I have known since I was 6 that I wanted to be a mother, but honestly have spent so much of my time these past few years partially resenting the fact that I had to give my life up at such a young age. Looking at their faces, though, as they sleep tonight, I know it is all worth it!! Idina will catch my eye from across a crowded room and smile at me with such love and adoration!! I have in no way earned the trust she puts in me in any real sense, but she trusts me completely. Sometimes when crying, I can just call to her that it is okay, I will be there in a minute and she calms down instantly. Someone once told me that the most amazing thing about being a parent was that you could leave them for hours and days at a time but the moment you walked through the door, they just KNOW that they are your's. It is funny how true that is!! Last semester when Idina was barely a newborn, I would have to go to work and then class and would leave in the morning often before she was fully awake and get home usually after she had fallen asleep. But the moment she woke up for her night time feeding, it was clear that she just knew me. I was different to her, I was special. Even at 8 weeks old, she recognized me. In all this self-searching I have been doing, I have failed to realize that this might be my biggest asset in my quest. While I spend time trying to figure out how I can make time for a knitting group and sewing classes and time with friends and family that I constantly feel insecure around, I forget that I have these two perfect, innocent little beings that know my heart and soul better than I probably do!!

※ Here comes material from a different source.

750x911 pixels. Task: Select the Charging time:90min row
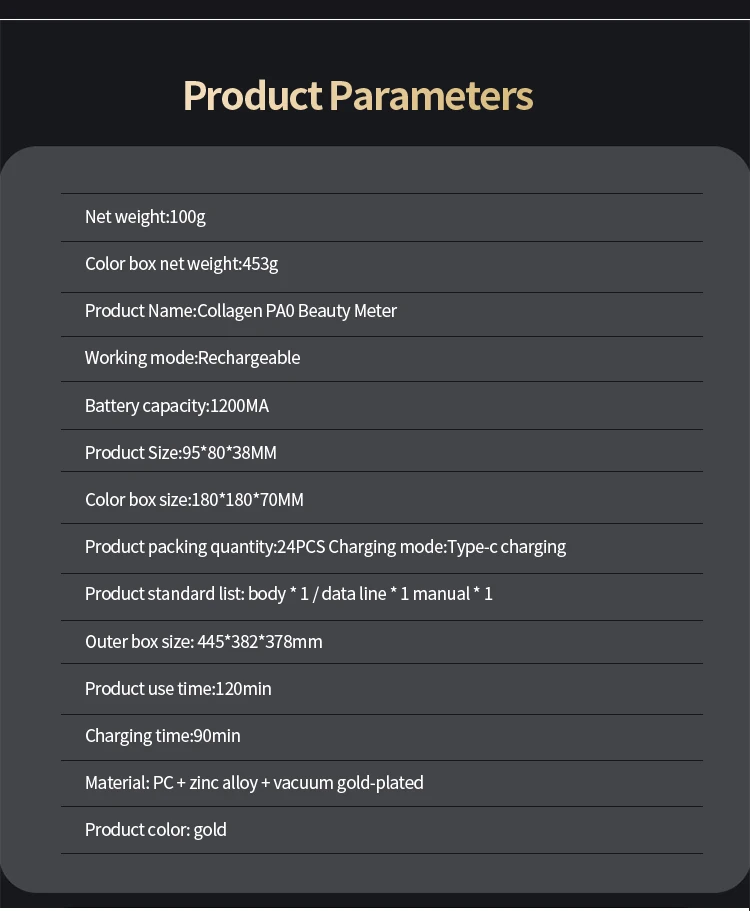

Marydora (my therapist) asked me the last time I saw her what Arie would say about me if she could talk. I told her she would say I was fun, that I love to sing and dance with her, that we enjoy laughing together and making up goofy games, that I have a love for nicknames and her father, that I help her love animals and babies, and that I am a consistent and even strict person in all situations. When I was done talking, Marydora asked me what I thought about that. I said, "I don't know" (mostly because she is still a stranger and I HATE talking to strangers so I generally answer all her questions with "I don't know" even if I do know....) Really, what I was thinking was, Arie's 2!! She thinks the world of me because she doesn't know me at all....when she grows up she'll probably see me for the loser I am. (haha-as I write this Arie just climbed out of bed and walked silently into the room, placed her head on my lap and said, "Watch elmo on tv" Gotta love that kid!!) I assume that my view of things is the only true view. I fail to see that what Arie thinks of me IS the true me. I am a mother now. There is no going back. And the truth is, as much as I hate giving myself even the slightest break, I'm a good mother. We may not have a lot, or live in a huge apartment, or get as much "alone time" with each other as we sometimes feel we need, but we're GOOD PARENTS!! I have not until tonight taken security in that. Maybe this is a step in the right direction on this whole quest.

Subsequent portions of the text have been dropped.